[Dataset entries]
>>>
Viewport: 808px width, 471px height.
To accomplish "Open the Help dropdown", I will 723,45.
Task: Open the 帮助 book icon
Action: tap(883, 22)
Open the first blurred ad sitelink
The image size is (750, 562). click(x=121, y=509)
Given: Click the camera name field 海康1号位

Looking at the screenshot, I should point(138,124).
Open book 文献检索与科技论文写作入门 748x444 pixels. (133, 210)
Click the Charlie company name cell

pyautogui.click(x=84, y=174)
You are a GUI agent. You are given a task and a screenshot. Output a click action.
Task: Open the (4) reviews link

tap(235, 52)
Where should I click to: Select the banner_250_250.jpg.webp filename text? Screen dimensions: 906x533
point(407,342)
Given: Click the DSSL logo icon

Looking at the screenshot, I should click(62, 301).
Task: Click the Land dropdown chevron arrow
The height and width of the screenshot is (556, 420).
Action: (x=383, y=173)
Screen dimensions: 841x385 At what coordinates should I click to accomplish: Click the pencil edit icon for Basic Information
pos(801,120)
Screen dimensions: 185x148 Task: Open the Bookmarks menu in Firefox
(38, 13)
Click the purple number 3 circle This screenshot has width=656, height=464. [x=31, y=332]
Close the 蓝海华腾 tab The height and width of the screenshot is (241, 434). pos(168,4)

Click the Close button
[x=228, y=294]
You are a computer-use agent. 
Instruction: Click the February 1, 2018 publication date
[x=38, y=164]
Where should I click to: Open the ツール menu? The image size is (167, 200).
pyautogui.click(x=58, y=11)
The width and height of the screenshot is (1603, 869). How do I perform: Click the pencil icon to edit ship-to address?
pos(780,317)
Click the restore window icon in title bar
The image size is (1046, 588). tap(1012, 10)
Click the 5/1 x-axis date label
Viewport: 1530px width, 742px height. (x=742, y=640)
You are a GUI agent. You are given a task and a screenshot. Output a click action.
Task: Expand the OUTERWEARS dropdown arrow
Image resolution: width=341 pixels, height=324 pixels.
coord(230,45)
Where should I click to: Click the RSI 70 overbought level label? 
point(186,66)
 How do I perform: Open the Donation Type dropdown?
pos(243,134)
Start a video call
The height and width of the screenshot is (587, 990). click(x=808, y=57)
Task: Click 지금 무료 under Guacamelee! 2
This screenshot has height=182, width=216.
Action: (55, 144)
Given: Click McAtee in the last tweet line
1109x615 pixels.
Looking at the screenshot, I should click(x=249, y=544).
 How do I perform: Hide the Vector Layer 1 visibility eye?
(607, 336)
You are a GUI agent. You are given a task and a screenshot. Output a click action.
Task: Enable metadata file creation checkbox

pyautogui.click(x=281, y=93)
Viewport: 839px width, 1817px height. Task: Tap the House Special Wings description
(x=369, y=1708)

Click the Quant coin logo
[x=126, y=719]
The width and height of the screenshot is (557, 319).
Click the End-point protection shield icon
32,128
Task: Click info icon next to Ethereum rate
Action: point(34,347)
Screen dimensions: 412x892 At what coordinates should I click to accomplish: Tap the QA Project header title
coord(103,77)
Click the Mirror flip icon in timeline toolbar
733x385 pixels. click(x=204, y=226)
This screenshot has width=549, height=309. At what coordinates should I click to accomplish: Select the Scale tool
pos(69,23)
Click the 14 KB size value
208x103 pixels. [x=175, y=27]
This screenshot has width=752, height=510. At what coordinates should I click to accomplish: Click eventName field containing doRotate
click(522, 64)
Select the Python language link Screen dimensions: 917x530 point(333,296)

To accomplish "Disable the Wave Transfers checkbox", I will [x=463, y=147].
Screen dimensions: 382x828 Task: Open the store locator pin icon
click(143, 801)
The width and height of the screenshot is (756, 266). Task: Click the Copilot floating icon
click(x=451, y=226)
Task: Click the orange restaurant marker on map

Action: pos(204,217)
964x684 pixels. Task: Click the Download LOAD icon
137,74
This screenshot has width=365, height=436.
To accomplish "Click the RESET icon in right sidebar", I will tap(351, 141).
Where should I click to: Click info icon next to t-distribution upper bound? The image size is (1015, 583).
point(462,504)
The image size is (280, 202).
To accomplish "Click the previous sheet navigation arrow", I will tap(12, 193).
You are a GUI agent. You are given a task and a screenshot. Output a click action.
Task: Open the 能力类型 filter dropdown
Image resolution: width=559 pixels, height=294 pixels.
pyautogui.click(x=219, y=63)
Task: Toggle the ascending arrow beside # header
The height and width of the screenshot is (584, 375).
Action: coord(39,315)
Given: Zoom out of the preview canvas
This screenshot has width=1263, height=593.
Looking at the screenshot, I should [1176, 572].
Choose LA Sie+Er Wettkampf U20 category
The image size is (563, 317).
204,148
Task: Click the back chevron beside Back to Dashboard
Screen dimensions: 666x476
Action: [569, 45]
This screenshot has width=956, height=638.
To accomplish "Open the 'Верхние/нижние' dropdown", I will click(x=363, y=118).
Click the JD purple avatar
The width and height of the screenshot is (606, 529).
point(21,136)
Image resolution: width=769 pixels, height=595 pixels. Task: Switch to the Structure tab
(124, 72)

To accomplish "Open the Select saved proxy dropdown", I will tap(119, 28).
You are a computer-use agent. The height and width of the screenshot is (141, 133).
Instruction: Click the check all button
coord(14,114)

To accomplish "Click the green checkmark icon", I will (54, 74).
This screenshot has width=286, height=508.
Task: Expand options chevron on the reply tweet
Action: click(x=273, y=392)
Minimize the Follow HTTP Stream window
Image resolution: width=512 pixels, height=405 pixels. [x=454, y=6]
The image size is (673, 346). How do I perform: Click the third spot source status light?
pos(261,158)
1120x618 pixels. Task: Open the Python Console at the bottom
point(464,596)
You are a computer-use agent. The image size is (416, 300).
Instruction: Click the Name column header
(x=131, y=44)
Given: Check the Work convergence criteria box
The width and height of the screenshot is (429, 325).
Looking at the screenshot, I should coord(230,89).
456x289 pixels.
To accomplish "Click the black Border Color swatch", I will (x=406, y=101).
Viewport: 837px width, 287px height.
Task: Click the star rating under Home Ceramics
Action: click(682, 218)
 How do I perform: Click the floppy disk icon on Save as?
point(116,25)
<<<
:: Activity ::
Of the entries above, repeat exactly the lines from the line with "The width and height of the screenshot is (1603, 869)." through the line with "Given: Click McAtee in the last tweet line", both of them included.

:: Response ::
The width and height of the screenshot is (1603, 869). How do I perform: Click the pencil icon to edit ship-to address?
pos(780,317)
Click the restore window icon in title bar
The image size is (1046, 588). tap(1012, 10)
Click the 5/1 x-axis date label
Viewport: 1530px width, 742px height. (x=742, y=640)
You are a GUI agent. You are given a task and a screenshot. Output a click action.
Task: Expand the OUTERWEARS dropdown arrow
Image resolution: width=341 pixels, height=324 pixels.
coord(230,45)
Where should I click to: Click the RSI 70 overbought level label? 
point(186,66)
 How do I perform: Open the Donation Type dropdown?
pos(243,134)
Start a video call
The height and width of the screenshot is (587, 990). click(x=808, y=57)
Task: Click 지금 무료 under Guacamelee! 2
This screenshot has height=182, width=216.
Action: (55, 144)
Given: Click McAtee in the last tweet line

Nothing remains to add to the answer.